● **Problem description**
Every line in the listing below from the one with "Services nutritionniste (745, 72)" through the one with "Mont-Laurier (838, 1056)" is to be reproduced exactly, both ends included; leave out the rest.

--

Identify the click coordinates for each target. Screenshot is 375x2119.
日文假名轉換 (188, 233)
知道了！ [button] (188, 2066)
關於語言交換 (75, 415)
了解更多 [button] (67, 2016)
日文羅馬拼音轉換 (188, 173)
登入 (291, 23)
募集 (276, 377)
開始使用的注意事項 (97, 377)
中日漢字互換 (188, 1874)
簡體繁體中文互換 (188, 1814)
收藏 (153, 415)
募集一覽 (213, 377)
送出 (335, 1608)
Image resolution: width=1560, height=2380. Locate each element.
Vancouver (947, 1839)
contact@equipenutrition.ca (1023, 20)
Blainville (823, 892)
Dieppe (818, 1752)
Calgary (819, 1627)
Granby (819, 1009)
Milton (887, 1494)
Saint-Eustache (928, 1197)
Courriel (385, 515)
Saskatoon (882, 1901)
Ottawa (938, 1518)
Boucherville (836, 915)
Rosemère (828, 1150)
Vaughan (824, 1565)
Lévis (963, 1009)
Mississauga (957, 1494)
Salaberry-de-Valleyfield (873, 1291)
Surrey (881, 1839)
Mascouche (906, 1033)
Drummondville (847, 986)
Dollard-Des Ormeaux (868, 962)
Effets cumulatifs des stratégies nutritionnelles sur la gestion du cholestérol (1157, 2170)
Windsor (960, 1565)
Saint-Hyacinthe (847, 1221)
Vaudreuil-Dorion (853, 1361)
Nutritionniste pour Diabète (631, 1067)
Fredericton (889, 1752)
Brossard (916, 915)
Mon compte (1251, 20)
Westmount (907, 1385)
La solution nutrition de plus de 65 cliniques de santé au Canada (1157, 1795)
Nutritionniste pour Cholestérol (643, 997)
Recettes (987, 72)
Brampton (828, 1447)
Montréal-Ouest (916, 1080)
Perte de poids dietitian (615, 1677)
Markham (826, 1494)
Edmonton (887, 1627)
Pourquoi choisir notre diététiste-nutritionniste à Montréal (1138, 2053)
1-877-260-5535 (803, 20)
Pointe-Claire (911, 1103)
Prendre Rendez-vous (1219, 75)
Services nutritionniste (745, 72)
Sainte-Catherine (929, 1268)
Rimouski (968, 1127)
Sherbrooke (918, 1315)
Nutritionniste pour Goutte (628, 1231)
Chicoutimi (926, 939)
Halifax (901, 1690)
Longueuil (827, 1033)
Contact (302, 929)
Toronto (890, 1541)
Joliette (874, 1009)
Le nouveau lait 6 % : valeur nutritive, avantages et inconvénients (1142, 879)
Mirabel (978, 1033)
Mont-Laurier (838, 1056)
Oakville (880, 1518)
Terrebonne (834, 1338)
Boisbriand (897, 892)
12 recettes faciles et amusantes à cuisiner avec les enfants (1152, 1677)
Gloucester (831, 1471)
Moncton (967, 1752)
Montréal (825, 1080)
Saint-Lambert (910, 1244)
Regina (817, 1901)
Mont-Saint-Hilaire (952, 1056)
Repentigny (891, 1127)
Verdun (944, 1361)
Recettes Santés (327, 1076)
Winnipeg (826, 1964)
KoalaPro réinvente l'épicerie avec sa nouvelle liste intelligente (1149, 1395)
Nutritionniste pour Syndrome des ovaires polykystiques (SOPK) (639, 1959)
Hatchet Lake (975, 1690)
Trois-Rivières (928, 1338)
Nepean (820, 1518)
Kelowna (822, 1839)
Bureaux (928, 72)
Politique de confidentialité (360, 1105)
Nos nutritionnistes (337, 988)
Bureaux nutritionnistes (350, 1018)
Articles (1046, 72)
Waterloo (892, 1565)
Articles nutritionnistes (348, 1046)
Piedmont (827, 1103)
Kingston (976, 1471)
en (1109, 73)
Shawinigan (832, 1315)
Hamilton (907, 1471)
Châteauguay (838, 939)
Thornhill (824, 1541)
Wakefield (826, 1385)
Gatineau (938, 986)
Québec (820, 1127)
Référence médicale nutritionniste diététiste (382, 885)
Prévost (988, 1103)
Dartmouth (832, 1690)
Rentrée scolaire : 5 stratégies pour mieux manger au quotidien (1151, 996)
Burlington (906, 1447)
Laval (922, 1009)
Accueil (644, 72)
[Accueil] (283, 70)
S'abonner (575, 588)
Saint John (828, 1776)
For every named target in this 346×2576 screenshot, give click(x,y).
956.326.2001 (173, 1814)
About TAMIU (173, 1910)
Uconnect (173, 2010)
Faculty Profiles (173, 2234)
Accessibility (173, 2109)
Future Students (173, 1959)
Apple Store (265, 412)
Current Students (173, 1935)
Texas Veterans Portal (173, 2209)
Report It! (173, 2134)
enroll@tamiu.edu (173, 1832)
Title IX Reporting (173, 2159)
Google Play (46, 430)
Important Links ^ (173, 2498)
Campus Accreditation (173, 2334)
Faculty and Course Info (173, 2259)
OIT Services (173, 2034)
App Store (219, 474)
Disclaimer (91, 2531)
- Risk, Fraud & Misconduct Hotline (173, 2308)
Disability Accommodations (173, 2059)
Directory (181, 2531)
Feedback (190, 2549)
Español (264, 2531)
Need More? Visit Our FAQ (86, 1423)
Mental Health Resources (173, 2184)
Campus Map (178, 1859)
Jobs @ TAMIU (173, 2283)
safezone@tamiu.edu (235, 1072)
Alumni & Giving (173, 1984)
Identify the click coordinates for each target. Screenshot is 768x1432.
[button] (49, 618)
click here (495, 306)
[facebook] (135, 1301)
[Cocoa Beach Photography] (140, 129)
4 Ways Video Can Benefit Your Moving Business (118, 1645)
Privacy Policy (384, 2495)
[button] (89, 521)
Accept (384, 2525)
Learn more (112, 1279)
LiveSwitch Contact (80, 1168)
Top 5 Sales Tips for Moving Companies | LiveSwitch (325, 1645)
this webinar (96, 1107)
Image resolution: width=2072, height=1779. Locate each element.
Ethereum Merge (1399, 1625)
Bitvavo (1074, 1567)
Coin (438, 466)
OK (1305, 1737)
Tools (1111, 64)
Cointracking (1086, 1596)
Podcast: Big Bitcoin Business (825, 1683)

--

● **Your solution**
Services nutritionniste (745, 72)
Sainte-Catherine (929, 1268)
Rimouski (968, 1127)
Sherbrooke (918, 1315)
Nutritionniste pour Goutte (628, 1231)
Chicoutimi (926, 939)
Halifax (901, 1690)
Longueuil (827, 1033)
Contact (302, 929)
Toronto (890, 1541)
Joliette (874, 1009)
Le nouveau lait 6 % : valeur nutritive, avantages et inconvénients (1142, 879)
Mirabel (978, 1033)
Mont-Laurier (838, 1056)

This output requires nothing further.